Remote viewing would decrease flop rate
An M2M oven with embedded camera would decrease flops

The majority of my home m2m devices will be static devices, I rarely travel with my oven, and these will in the majority of cases be Wifi enabled. Unfortunately I cannot guarantee wifi coverage throughout my architect’s ivory tower so some mobile internet devices will need to connect over 3G/4G (for example the BBQ in the lower field). The problem for my oven and BBQ manufacturers is that they would need to support both Wifi and the GSMA standard for M2M / smart device SIMs (eUICC). It would then be responsibility of the m2m device to support wifi offload where available.

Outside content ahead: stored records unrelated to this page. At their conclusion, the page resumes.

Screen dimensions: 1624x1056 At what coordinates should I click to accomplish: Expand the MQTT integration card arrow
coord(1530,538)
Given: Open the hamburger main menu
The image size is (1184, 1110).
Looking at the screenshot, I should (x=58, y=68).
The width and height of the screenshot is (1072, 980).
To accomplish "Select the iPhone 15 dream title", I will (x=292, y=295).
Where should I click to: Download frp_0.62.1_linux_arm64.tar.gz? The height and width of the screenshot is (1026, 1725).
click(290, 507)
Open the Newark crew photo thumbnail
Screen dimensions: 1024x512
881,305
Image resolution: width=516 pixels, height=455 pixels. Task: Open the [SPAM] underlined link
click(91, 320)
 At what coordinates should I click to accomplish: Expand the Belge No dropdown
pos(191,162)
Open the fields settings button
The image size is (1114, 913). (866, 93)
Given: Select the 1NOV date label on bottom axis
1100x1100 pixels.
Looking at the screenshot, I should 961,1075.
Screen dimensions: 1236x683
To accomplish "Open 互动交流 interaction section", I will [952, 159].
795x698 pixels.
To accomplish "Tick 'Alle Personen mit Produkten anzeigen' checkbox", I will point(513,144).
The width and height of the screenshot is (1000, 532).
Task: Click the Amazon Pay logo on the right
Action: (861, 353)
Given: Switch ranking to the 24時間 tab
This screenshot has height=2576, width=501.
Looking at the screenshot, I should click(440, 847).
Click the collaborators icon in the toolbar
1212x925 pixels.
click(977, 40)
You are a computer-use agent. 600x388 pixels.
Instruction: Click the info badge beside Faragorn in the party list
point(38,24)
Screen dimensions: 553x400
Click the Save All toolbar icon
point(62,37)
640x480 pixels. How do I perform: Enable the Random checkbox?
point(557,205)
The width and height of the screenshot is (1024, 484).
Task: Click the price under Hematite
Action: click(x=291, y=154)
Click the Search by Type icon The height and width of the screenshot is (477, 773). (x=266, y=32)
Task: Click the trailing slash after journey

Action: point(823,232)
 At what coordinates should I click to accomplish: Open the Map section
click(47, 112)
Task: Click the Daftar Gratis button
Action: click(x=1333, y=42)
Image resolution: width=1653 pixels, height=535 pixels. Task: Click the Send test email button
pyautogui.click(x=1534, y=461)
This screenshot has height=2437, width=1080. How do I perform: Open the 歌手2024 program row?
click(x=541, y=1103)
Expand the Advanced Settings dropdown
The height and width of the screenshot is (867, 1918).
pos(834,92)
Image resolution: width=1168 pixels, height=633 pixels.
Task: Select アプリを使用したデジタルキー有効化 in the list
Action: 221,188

Authorisation may be necessary when the function of the device is shared amongst a group with one or many people acting as the super administrator. If I sell my oven all of my authentication and authorisation permissions have to be removed from the M2M device but as I will likely buy a new oven with more soufflé capacity I would like to keep my existing settings.  Furthermore if my soufflé skills increased I may take a job in Paris and would need to reregister my oven’s eUICC or wifi connection. In this case I would definitely want to keep all of my authorisation permissions and maybe grant further permissions for all the extra soufflés I’d be baking.

Device resale and device portability are supported by the eUICC specification as they are necessary for widespread adoption of M2M devices. What is less supported is a common standard for AuthN & AuthZ that would allow me to keep my device preferences when I either move with or my devices or sell them and replace them with newer devices.

This is where OpenID Connect may be useful as it enables profile information on top of the authorisation model provided by OAuth 2.0. OpenID Connect 1.0 extends OAuth 2.0 so the client can verify claims about the identity of the end user, get profile information about the end user, and log the user out at the end of the OpenAM session. OpenID Connect also makes it possible to discover the provider for an end user, and to register client applications dynamically. OpenID connect services are built on OAuth 2.0, JSON Web Token (JWT), WebFinger and well-Known URIs.

It remains to be seen whether OpenID Connect will be integrated with the standards for eUICC as part of the GSMA Mobile Connect. Furthermore it will need to be supported by the wifi offloading devices (e.g. my BBQ’s manufacturer) as the standard for all M2M AuthN & AuthZ. It seems likely at first that device authorisation and later home M2M gateways will implement proprietary technologies and will maintain identity in individual walled gardens. My architecture ivory tower has a few of those too.